New York and Maryland are the only two states with shale formations that haven’t yet allowed drilling. As it happens, both states have popular Democratic governors with major national ambitions.
In New York, Gov. Andrew Cuomo has said that anti-fracking activists are by far the visible pressure group in the state. “I literally see them everywhere I go,” he told Capital New York. “One of my daughters joked — we were pulling up to an event — she said, ‘We must be in the wrong place. There are no fracking protesters.’”
Last year, anti-fracking activists ran a full-page ad in The Des Moines Register — far from Albany, but close to the Iowa Caucuses — warning Cuomo: “Not one well.”
And the pressure is now on Maryland Gov. Martin O’Malley. In a letter sent to him Thursday, a coalition of more than 200 environmental, progressive and health groups fired a warning shot across the bow of the nascent O’Malley presidential effort.
If he runs for president —and it’s looking increasingly like he will – the governor will want to be the consensus progressive alternative to Clinton. With progressive icon Sen. Elizabeth Warren unlikely to enter the race, O’Malley has a good shot at carrying that mantle, though he may have to compete with others like Vermont Sen. Bernie Sanders.
O’Malley has been working hard to lay the groundwork for a campaign, and he has positioned himself to the left of Clinton on everything from immigration to campaign finance.
Fracking would be another obvious place for him to draw a contrast with the former secretary of state, who has said she will announce her 2016 plans early next year. If O’Malley doesn’t do that, however, some activists are warning he could risk his position as a leading liberal alternative.

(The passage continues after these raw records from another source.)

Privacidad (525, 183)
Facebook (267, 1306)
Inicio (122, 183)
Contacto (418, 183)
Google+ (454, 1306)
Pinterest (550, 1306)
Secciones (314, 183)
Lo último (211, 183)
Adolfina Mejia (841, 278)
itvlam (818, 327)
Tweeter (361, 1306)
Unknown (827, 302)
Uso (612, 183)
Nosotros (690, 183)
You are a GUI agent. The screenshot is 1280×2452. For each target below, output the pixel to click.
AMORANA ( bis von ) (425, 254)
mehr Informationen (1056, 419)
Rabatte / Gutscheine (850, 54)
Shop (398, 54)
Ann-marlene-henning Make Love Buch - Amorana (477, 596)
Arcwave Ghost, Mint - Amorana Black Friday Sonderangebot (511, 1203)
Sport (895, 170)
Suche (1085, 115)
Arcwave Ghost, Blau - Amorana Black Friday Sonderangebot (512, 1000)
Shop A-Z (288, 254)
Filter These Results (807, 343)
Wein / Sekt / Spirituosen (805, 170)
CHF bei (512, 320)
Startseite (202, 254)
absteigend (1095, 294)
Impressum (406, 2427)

“If Gov. O’Malley is serious about making a play for progressive ‘Warren-wing’ Democratic voters in the 2016 presidential primary, he should know better than to do Wall Street’s bidding and put the health of millions at risk by allowing fracking to come to Maryland on his watch,” said Jim Dean, the chair of Democracy for America, a national organization that grew out of Howard Dean’s 2004 presidential campaign.